Back in 2018, Mattel created a real-life version of the video game Rocket League where a pair of remote control cars knocked a ball into each other’s nets in a small arena. It was fun, but lacked one of the best parts of the game: the cars’ ability to jump and rotate in air: a challenging feat that one YouTube hacker managed to perfectly recreate with a custom RC car.
In the Rocket League game, the vehicles use some kind of explosive device to catapult themselves into the air across the arena. YouTuber mrak_ripple figured that was probably a bit too complicated and dangerous for their attempt at making a leaping RC car, so they set out to design and build their own custom mechanism. After some challenges with custom 3D-printed vehicle frames that simply snapped in two under the forces of a spring being released, they managed to get the car off the ground, but the results were nowhere near as graceful and impressive as they are in the video game.

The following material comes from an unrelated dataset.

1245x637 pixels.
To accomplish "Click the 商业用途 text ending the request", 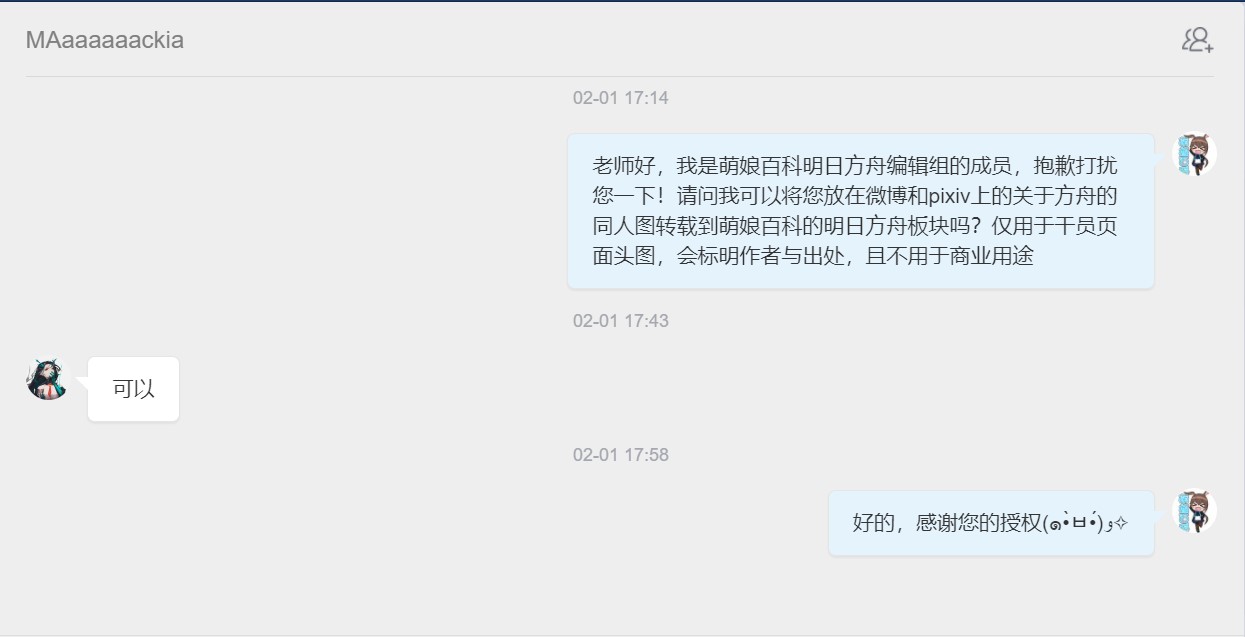I will coord(992,255).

But in engineering you don’t always have to reinvent the wheel. In fact, it’s often much easier and cheaper to adapt existing components or devices to work with your project, so mrak_ripple scrapped their original designs and simply cannibalised the spring mechanism from a New Bright R/C Stunt Jumping Spider toy at a cost of just $25.
From there the RC Rocket League vehicle had to be lightened to actually get off the ground with the new launch mechanism installed, and to accommodate an added flywheel (a large weight bolted to a motor) that would spin up to speed before the car jumped and then slam to a stop causing the vehicle to roll in mid-air. Is it as graceful as the vehicles in the Rocket League game? Not at all, but those also appear to benefit from reduced gravity on whatever planet those competitions take place, and something tells us an anti-gravity machine isn’t mrak_ripple’s next project… unfortunately.